En su última película, “El otro
lado de la esperanza”, también se trata de dos destinos que se cruzan: el de
Wikhström, propietario, recién divorciado, de una restaurante popular, y el de
Khaled, joven migrante sirio apenas desembarcado de un carguero, donde ha
viajado escondido en una montaña de carbón, en el Helsinki nocturno del que
Kaurismaki dice que hay que estar realmente en las últimas para elegirlo como
destino. La policía finlandesa rechaza la demanda de asilo de Khaled quien, sin
embargo, decide quedarse en el país de “ilegal”. Una noche, Wikhström le
encuentra en el patio de su restaurante y decide protegerle.
Hace años Kaurismaki anunció que
pensaba hacer una trilogía sobre el tema migratorio; pero hace muy pocos meses,
al presentar “El otro lado de la esperanza” en la Berlinale -donde consiguió el
Oso de Plata al mejor realizador- comunicó que no solo la trilogía quedaba sin
conclusión sino que además ponía punto final a su carrera de realizador para, a
partir de ahora (tiene 59 años) dedicarse “a vivir” su vida.

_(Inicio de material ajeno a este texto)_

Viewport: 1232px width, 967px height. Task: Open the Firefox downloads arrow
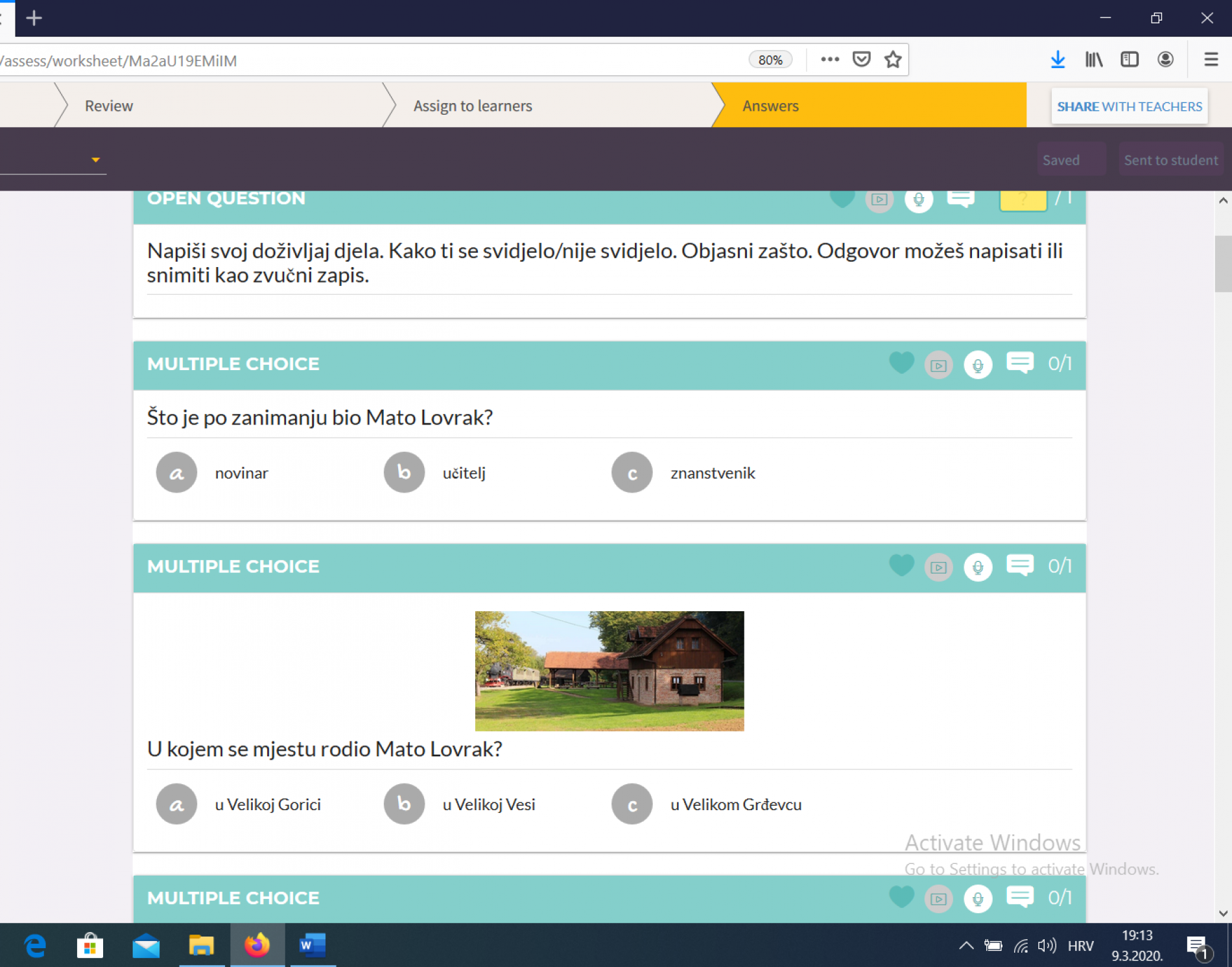tap(1058, 60)
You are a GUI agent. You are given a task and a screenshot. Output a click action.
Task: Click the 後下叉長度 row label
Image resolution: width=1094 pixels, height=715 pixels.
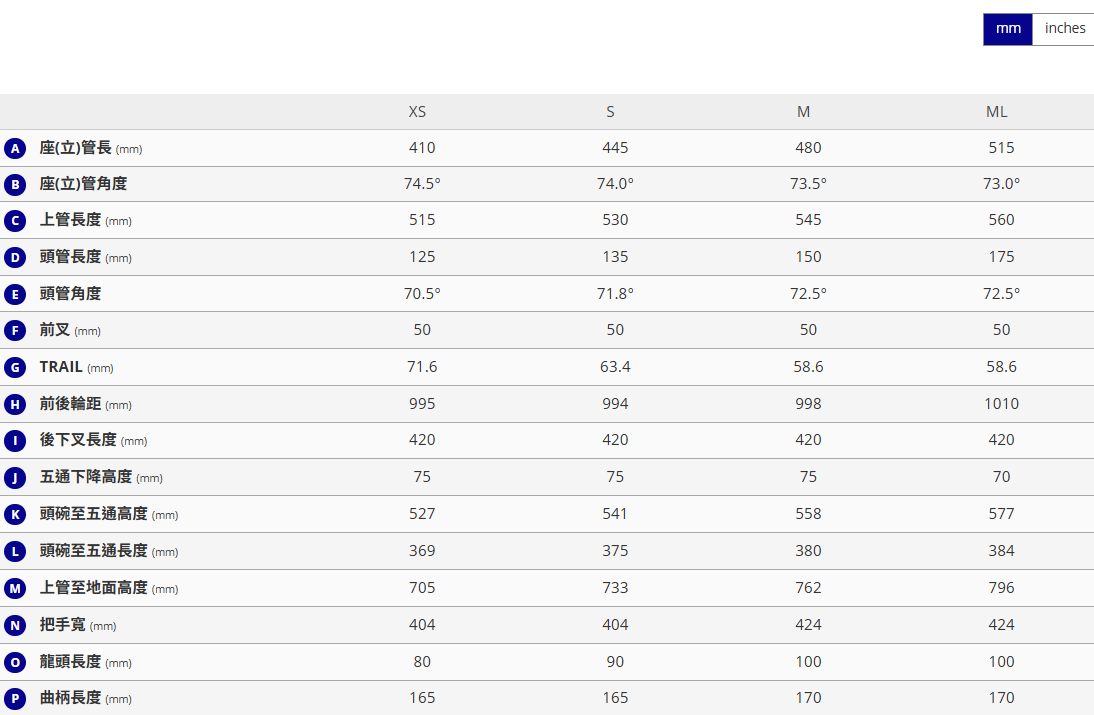click(x=78, y=440)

Lo que, sin duda, será
excelente para él pero una gran pérdida para el cine.
“El otro lado de la esperanza” es
una fábula con discurso humanista que predica la solidaridad, sin pontificar ni
pretender dar lecciones. Una llamada al sentido común a partir de las cosas
fundamentales, con personajes emblemáticos inmersos en un problema
contemporáneo -el de los refugiados y migrantes económicos- que, en ocasiones,
lleva a situaciones desesperantes.
Con la dosis de humor subversivo
necesaria para contar de forma digerible la desesperación, pero también con una
cierta especie de realismo poético, denuncia el cinismo de los poderosos frente
a quienes carecen de todo, en este caso la gente que abandona sus países
huyendo del hambre, la opresión o la guerra, y las políticas de los países
occidentales que sobre el papel se reparten los refugiados como si fueran
bollos para merendar, y después ni siquiera cumplen los compromisos; y
mientras, los afectados esperan una improbable “liberación” recluidos en
campamentos infectos, helados y húmedos en inviernos, insoportables y poblados
de insectos en verano, donde se contagian enfermedades y crecen epidemias.

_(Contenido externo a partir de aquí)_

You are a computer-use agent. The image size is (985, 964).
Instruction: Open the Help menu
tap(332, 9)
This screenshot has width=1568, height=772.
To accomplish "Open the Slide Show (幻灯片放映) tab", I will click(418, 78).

Sin sentimentalismos innecesarios,
con tranquilidad y ternura, Kaurismaki aborda un tema espinoso y, en cierto
modo, absurdo, porque la realidad es que los países occidentales y
desarrollados necesitan la mano de obra de esos emigrantes que llegan de zonas
geográficas menos opulentas, o devastadas por guerra, catástrofes y plagas,
para pagar los salarios y las pensiones de los ciudadanos de la “sociedad del
bienestar” (términos más que discutibles, aunque aceptados universalmente para
hablar de “nosotros”). Sociedad que Kaurismaki retrata a la perfección, en un
país superdesarrollado y ejemplo mundial en materias como la educación o la
sanidad, medio velado por el “humo de las colillas, perfumado con vapores de
alcohol y rayado por riffs de guitarras (con un retrato de Jimmi Hendrix en
segundo plano). Un mundo singular que hace al nuestro más divertido, más cálido
y más humano, porque todo es cuestión de puntos de vista” (Pascal Mérigeau,
L’Obs).
En un país, Finlandia, donde son
escasos los realizadores cinematográficos, Kaurismaki destaca desde hace casi
treinta años, eligiendo para sus películas temas siempre sociales “calientes”,
como este de los migrantes considerados “ilegales” por los gobiernos europeos,
que amenaza con no acabar nunca, y convirtiéndolos en obras maestras.